» DOCUMENTS FOURNIS

====================

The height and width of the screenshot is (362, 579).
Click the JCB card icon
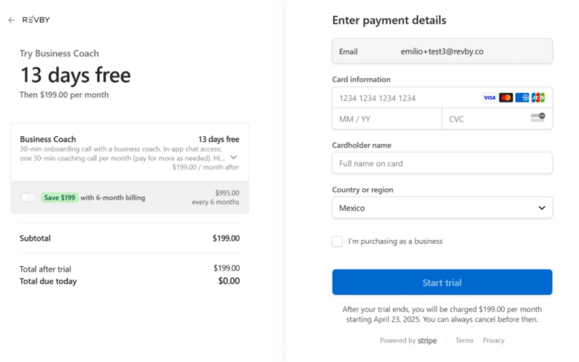[538, 97]
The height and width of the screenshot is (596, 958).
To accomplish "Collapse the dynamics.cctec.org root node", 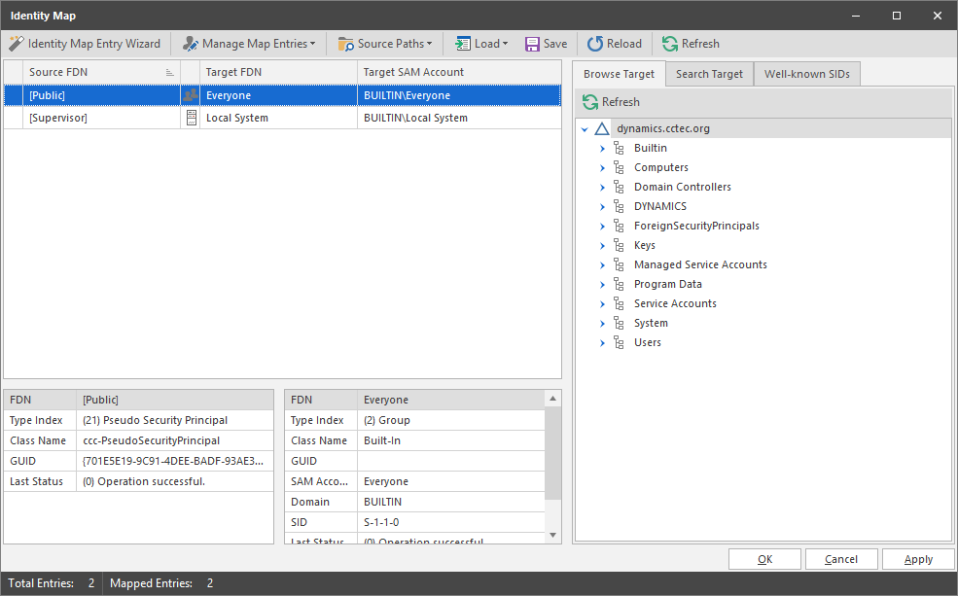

====================

» OBJECTIF
Mettez à jour tous les enregistrements ci-dessus en remplaçant "screenshot" par "capture", sans rien changer d'autre. Laissez les images de côté dans la réponse.

» RÉPONSE CI-DESSOUS
The height and width of the capture is (362, 579).
Click the JCB card icon
[538, 97]
The height and width of the capture is (596, 958).
To accomplish "Collapse the dynamics.cctec.org root node", 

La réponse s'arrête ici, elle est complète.